Em diálogo com a imprensa, Lula abordou diretamente a preferência demonstrada por Trump por seus adversários políticos. Segundo o petista, embora o americano tenha liberdade para manter simpatia pelos Bolsonaros, isso não o autoriza a interferir nos processos democráticos brasileiros.
"Para mim ele pode continuar gostando do Bolsonaro, do pai, do filho, do neto, não tem nenhum problema. Afinal de contas, gosto não se discute", iniciou a fala do presidente. Em seguida, ele estabeleceu limites claros quanto à autonomia nacional: "Não se meta nas eleições do Brasil, porque é um problema do Brasil. A única coisa que eu quero é o respeito pelo Brasil que eu tenho pelos Estados Unidos".
O mandatário argumentou que a percepção de Trump sobre o Brasil é prejudicada justamente por essa conexão política. Com tom provocador sobre questões de segurança pública e extradição, Lula declarou: "O Bolsonaro já está preso. Quer combater o crime organizado? Entreguem os bandidos brasileiros para a gente poder prender, a Polícia Federal está para ir lá… Até o Ramagem já foi preso, mas eles soltaram".

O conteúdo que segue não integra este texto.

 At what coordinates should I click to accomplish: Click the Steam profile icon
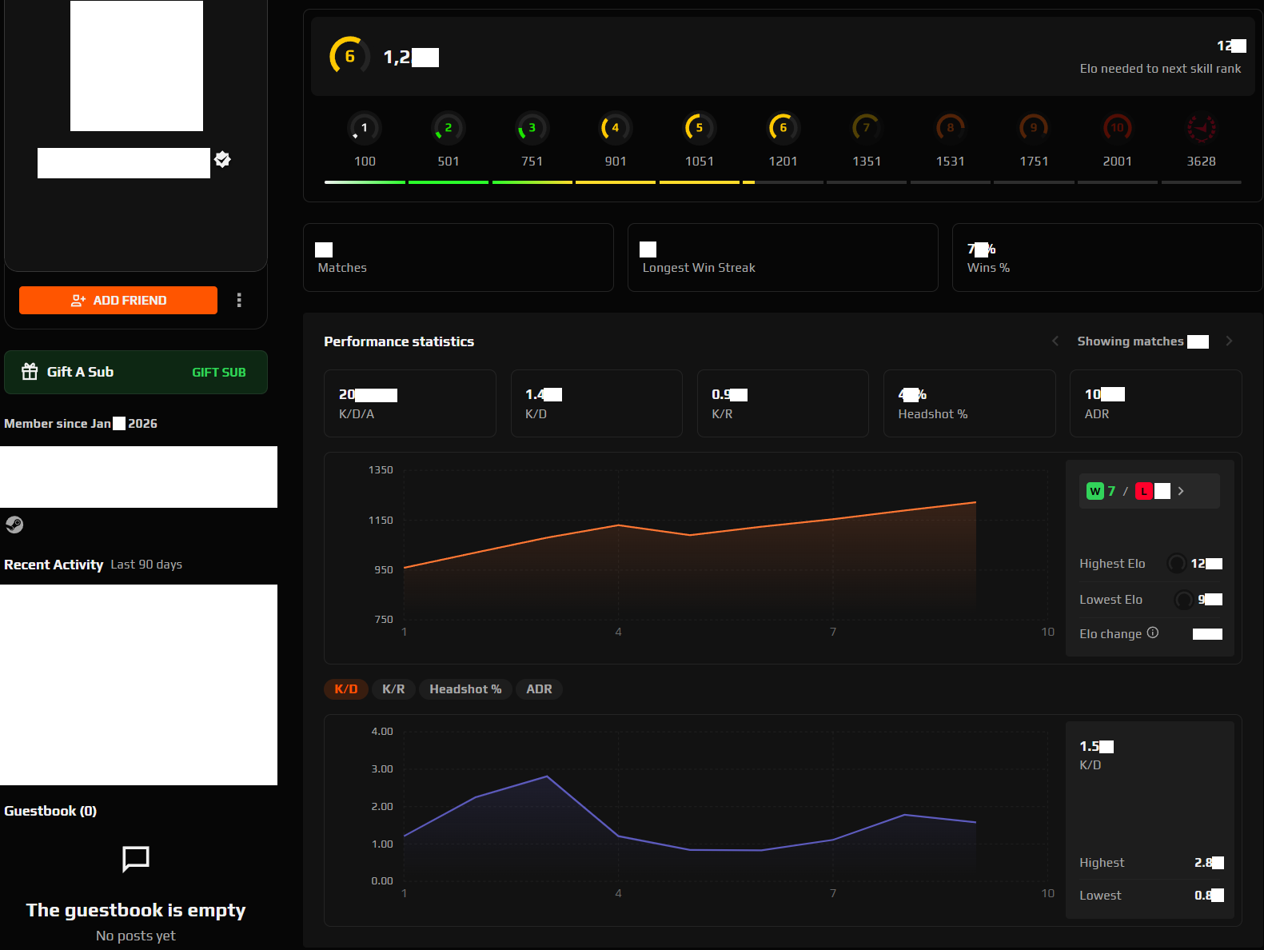click(14, 525)

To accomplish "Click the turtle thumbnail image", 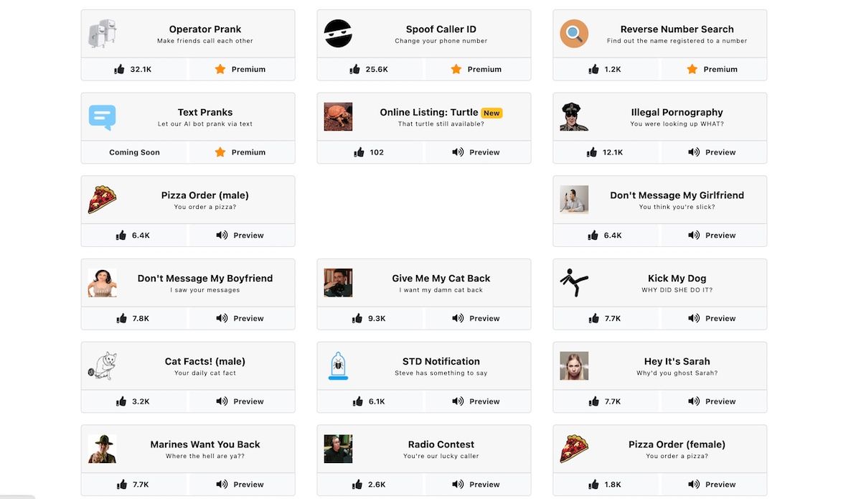I will click(x=338, y=117).
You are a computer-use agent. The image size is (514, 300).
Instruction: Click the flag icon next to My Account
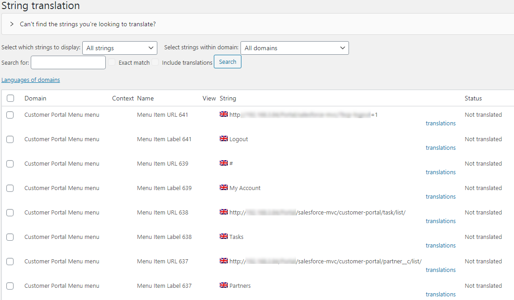tap(223, 188)
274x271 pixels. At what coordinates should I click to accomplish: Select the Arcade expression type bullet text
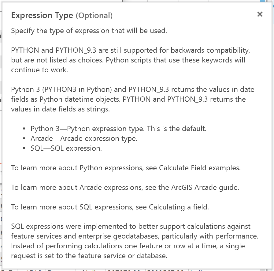(84, 138)
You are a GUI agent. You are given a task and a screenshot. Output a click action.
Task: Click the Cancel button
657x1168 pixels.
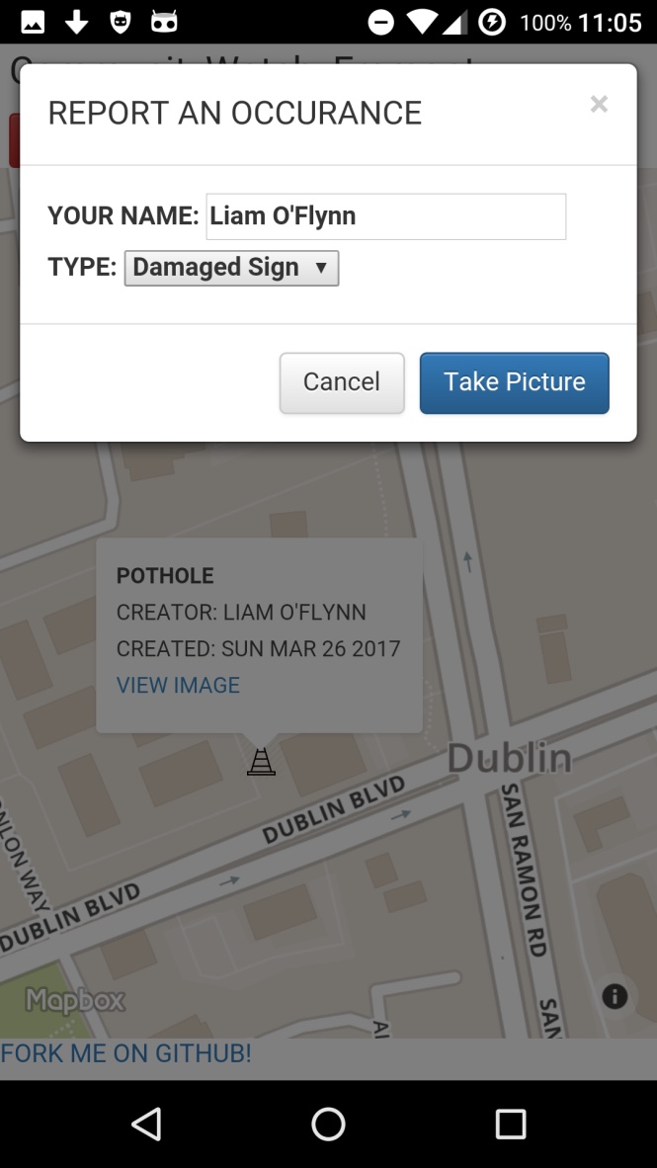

A ineficiência do sistema eleitoral norte-americano, frequentemente questionada, transformou-se em argumento para o presidente brasileiro. Lula elogiou a excelência da Justiça Eleitoral do país e o processo de apuração, que divulga os resultados nacionais em poucas horas, contrastando com o modelo americano ainda dependente de votação em papel.
"Não tem país no mundo que os Estados Unidos poderiam aprender com o Brasil de eleições mais tranquilas, mais leves e menos conturbadas", afirmou o presidente. O chefe do Executivo encerrou com uma provocação diplomática: "Se tem alguém que tem que aprender com as eleições civilizadas no Brasil, é o meu amigo Trump. Na próxima vez, eu vou levar a urna eletrônica para mostrar para ele como é que ela funciona".